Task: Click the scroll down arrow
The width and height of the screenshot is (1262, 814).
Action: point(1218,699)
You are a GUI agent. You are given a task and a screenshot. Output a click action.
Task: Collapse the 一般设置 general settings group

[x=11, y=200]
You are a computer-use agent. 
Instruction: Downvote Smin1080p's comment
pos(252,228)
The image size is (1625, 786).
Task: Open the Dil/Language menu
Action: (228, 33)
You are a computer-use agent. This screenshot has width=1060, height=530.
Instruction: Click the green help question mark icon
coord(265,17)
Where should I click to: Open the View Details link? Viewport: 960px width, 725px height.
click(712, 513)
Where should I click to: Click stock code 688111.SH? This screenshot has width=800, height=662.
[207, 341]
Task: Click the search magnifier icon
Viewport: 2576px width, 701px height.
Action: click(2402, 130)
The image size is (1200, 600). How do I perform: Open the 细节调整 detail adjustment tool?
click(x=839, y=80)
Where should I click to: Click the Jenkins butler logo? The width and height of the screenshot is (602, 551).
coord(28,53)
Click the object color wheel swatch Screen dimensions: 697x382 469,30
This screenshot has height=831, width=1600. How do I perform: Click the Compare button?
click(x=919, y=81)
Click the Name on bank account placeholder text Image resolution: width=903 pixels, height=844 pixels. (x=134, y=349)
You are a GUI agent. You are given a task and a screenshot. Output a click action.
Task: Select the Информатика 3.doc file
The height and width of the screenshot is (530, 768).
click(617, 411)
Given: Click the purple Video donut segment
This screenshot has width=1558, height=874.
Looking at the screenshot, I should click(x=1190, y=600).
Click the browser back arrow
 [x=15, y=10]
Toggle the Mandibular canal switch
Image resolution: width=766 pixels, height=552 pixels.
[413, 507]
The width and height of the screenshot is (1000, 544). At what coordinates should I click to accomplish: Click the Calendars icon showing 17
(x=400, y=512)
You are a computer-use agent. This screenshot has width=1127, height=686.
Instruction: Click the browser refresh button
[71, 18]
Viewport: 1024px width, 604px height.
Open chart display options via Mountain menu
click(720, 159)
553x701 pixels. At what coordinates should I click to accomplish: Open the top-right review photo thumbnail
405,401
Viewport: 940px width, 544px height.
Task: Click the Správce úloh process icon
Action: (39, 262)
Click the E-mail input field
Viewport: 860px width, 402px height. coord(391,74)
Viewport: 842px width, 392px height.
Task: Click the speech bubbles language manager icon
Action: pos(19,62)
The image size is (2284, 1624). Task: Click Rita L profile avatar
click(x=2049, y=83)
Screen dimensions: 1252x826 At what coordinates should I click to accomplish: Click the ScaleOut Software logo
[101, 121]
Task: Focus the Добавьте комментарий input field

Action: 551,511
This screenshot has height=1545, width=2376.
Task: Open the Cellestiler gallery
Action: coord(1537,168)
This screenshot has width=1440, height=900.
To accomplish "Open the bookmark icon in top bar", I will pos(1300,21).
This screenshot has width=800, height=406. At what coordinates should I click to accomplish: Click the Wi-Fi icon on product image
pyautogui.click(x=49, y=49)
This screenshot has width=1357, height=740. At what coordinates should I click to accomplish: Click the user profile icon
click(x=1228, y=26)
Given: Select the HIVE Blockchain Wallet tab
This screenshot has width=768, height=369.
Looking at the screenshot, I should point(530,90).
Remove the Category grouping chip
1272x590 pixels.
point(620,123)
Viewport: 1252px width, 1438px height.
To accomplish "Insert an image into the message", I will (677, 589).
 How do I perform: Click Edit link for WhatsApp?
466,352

_____

* _Problem description_:
Filter the data above, keeping only the lines that contain the string "dimensions", and copy each of those lines in full.

* _Worked solution_:
Click the object color wheel swatch Screen dimensions: 697x382 469,30
Screen dimensions: 1252x826 At what coordinates should I click to accomplish: Click the ScaleOut Software logo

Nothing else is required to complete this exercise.